In a bid to reverse their fortunes, both industries are betting that people will want to shoot virtual guns, drive race cars and boogie in 3-D video games.
"We're all looking for the silver bullet for 3-D, and games are a form of content that just makes a lot of sense for 3-D, said Frank DeMartin, vice president of marketing at Mitsubishi Digital Electronic America. Every television made by Mitsubishi, which focuses on sets that are at least 73 inches, now features 3-D.
But perhaps no other company has more on the line with 3-D than Sony, which has been losing money in its TV division for six years and says it will record a loss again in March.
To help drive sales, it has invested in partnerships with Discovery and IMAX Corp to launch a 24-hour 3-D television channel. Of course, 3-D games can also be played on its PlayStation 3 gaming console.
"You'll start to see mainstream adoption of 3-D happening in 2011," said Sony spokesman Dan Race. He added that the goal is for "broader saturation" of 3-D entertainment by 2014.
Some investors doubt whether that is realistic.
"It's ridiculous because there's no way 3-D is going to be mainstream in 2011," said Ted Pollak, who manages EE Fund Management, an investment fund focused on the video-game industry.
Along with others, Pollak points to the cost of the 3-D sets as a roadblock for both gamers and other consumers, saying "no one who invested in HD TVs a few years ago will be ripping them off the walls" in favor of pricey new sets.
A number of gamers also balk at wearing the glasses that make 3-D experience possible on most televisions. And those who are willing to buy the TV set and slip on the glasses may find there are not many 3-D video games to play,
Jesse Divnich, an analyst at EEDAR, a video game market research firm, said there are only a few 3-D games on Microsoft Corp's Xbox and about 20 for Sony's PlayStation 3.
That could soon be changing though. Last autumn, the hit game, "Call of Duty: Black Ops" was released in 3-D for the first time, and by the end of 2011, Sony said 30 games would be available in 3-D.
GameStop, the largest games retailer, is ramping up efforts to promote 3-D gaming in its stores.
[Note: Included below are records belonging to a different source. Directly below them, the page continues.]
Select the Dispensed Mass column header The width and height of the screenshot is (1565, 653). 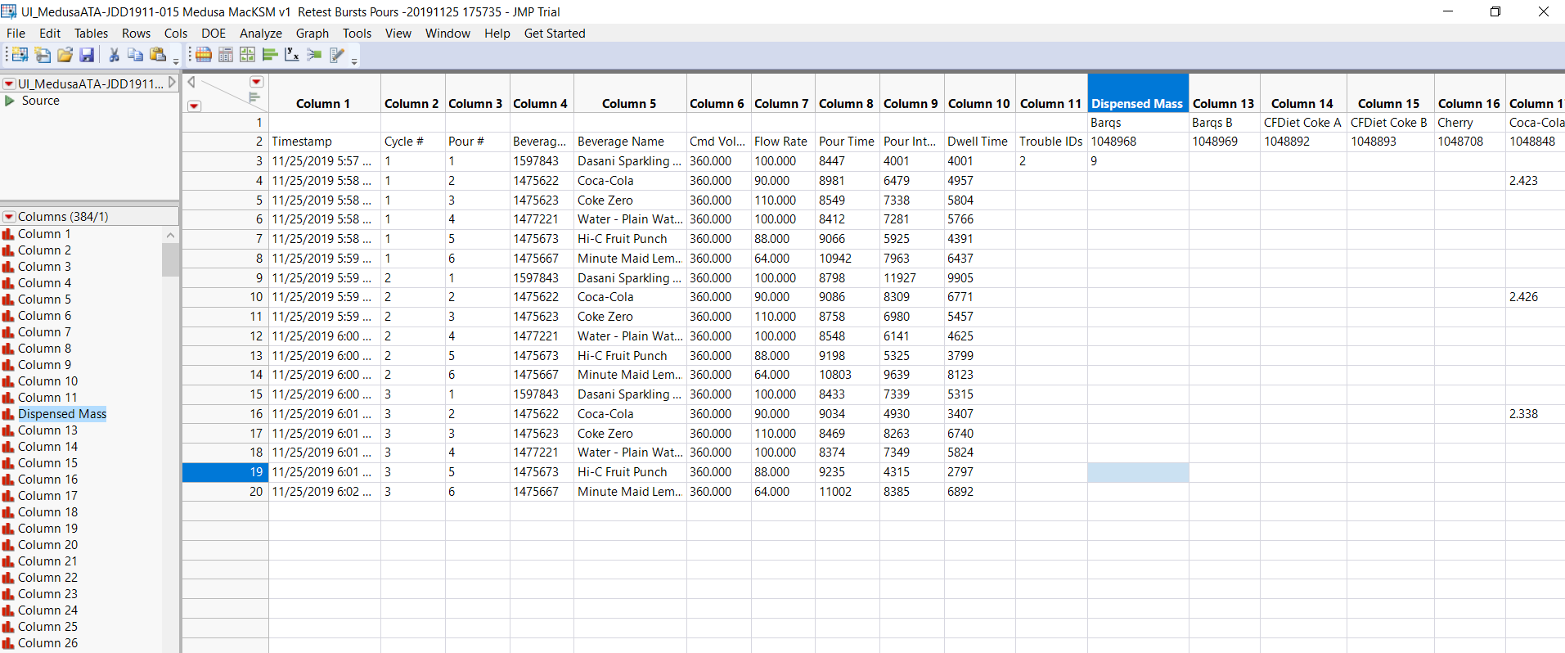1136,104
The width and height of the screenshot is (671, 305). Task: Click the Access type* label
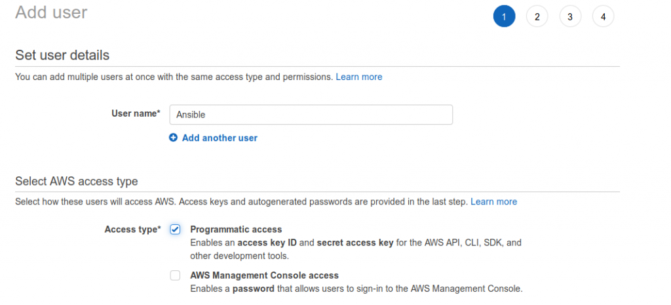coord(132,230)
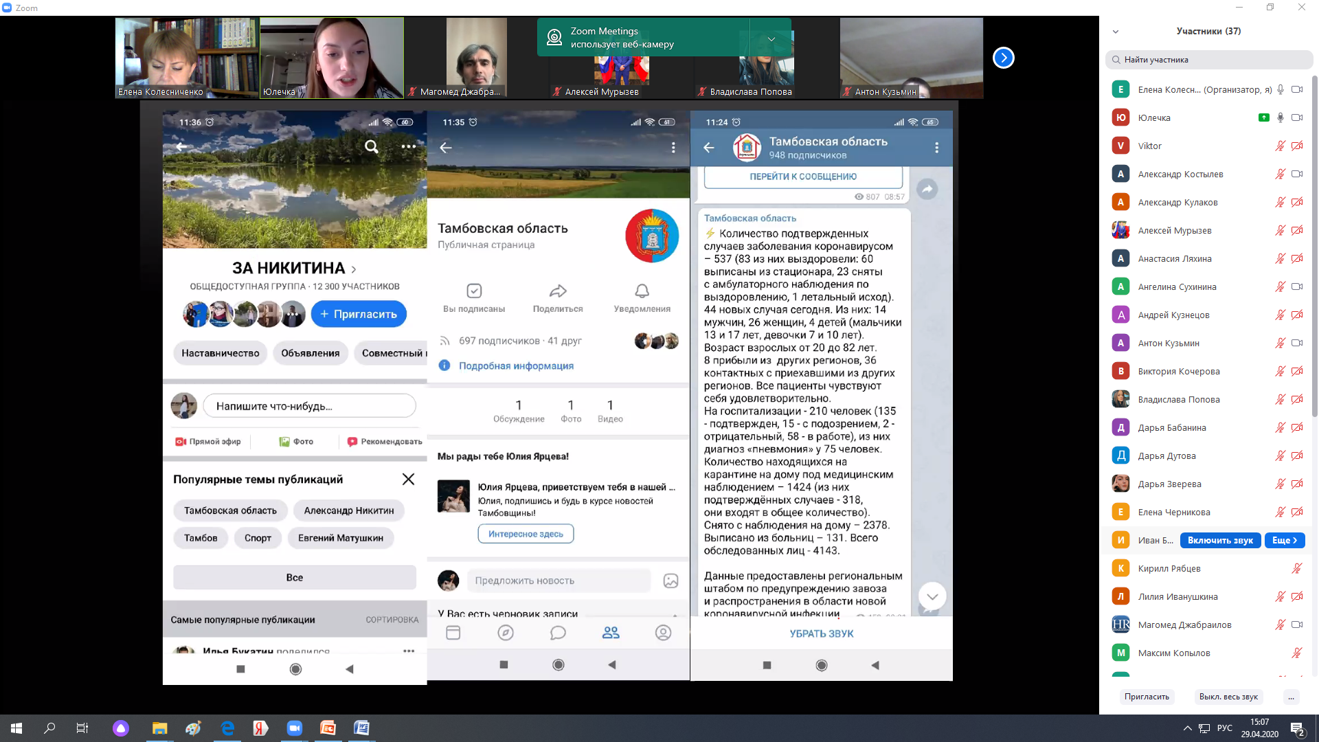Collapse the Участники panel chevron
The image size is (1319, 742).
click(x=1116, y=32)
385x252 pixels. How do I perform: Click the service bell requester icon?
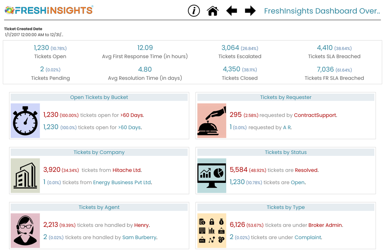point(212,121)
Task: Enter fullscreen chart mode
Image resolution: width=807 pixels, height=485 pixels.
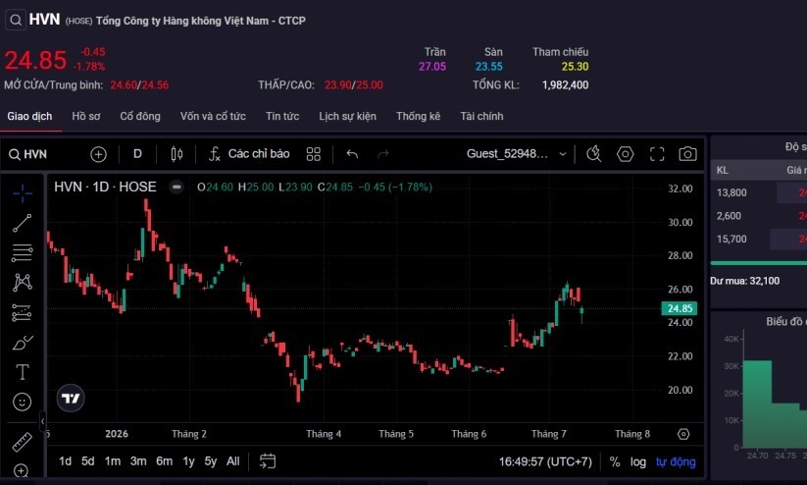Action: (657, 153)
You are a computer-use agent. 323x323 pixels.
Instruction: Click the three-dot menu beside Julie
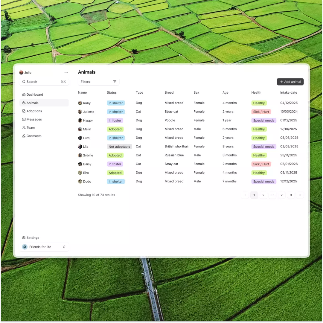click(66, 72)
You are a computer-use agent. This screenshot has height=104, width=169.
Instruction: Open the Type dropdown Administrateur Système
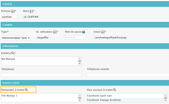(16, 38)
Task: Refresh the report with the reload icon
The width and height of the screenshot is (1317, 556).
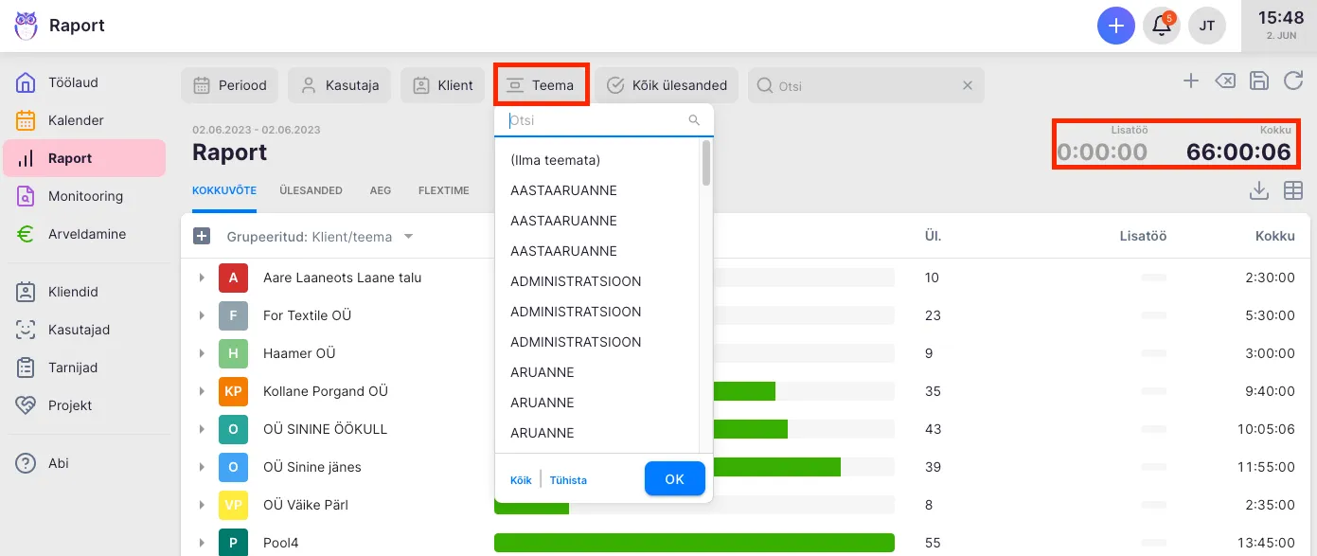Action: point(1293,81)
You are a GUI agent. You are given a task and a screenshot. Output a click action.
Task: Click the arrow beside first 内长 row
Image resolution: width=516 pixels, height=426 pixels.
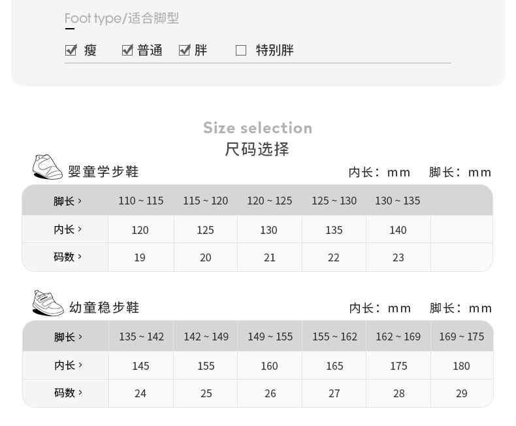pyautogui.click(x=80, y=229)
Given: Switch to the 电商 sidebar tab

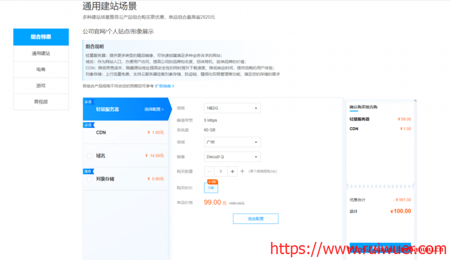Looking at the screenshot, I should coord(41,70).

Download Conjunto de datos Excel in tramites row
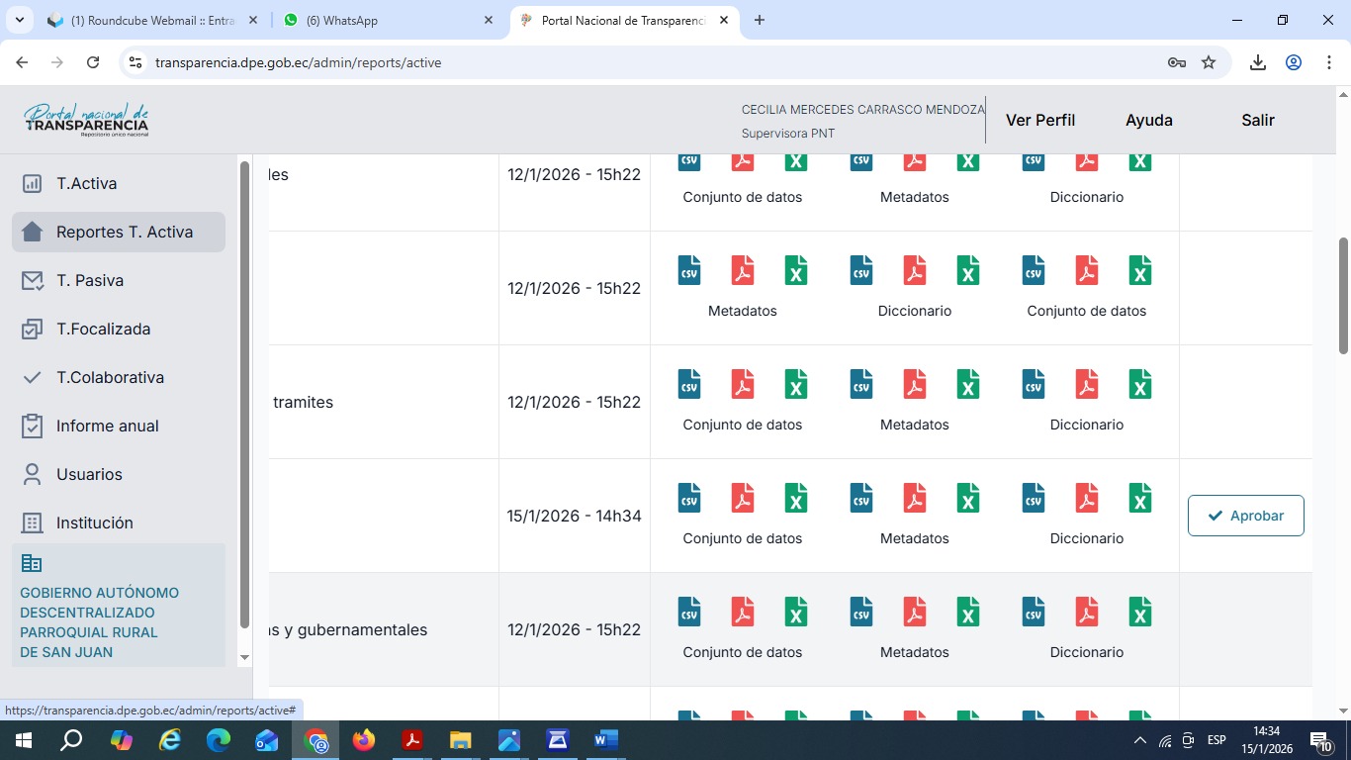point(796,384)
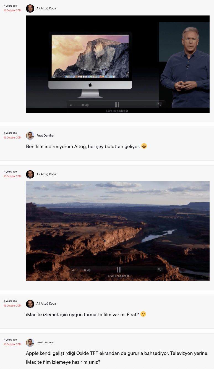Click mute speaker icon in iMac video
214x369 pixels.
coord(71,105)
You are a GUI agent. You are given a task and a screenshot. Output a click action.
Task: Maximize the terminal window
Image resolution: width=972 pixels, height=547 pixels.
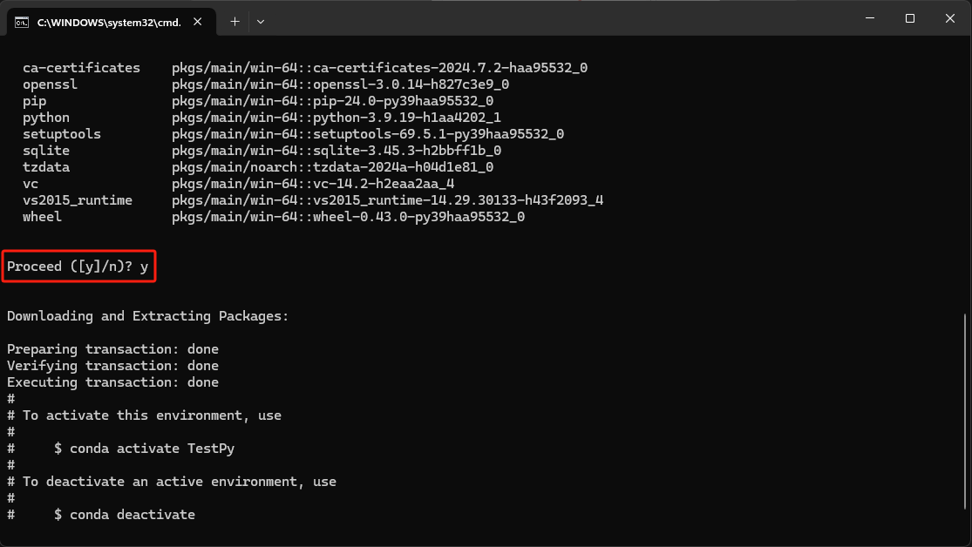tap(909, 18)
Sony is training GameStop's employees to be able to better explain 3-D features in games to customers.
The 3DS, a handheld device that Nintendo is launching this weekend in the United States that features glasses-free 3-D technology, could also usher in wider acceptance of 3-D, said Tony Key, vice president of marketing at video game publisher Ubisoft .
"Even though it's a handheld device, people are going to have a good experience with it and are going to be searching out that 3-D content on the home console as well," Key said.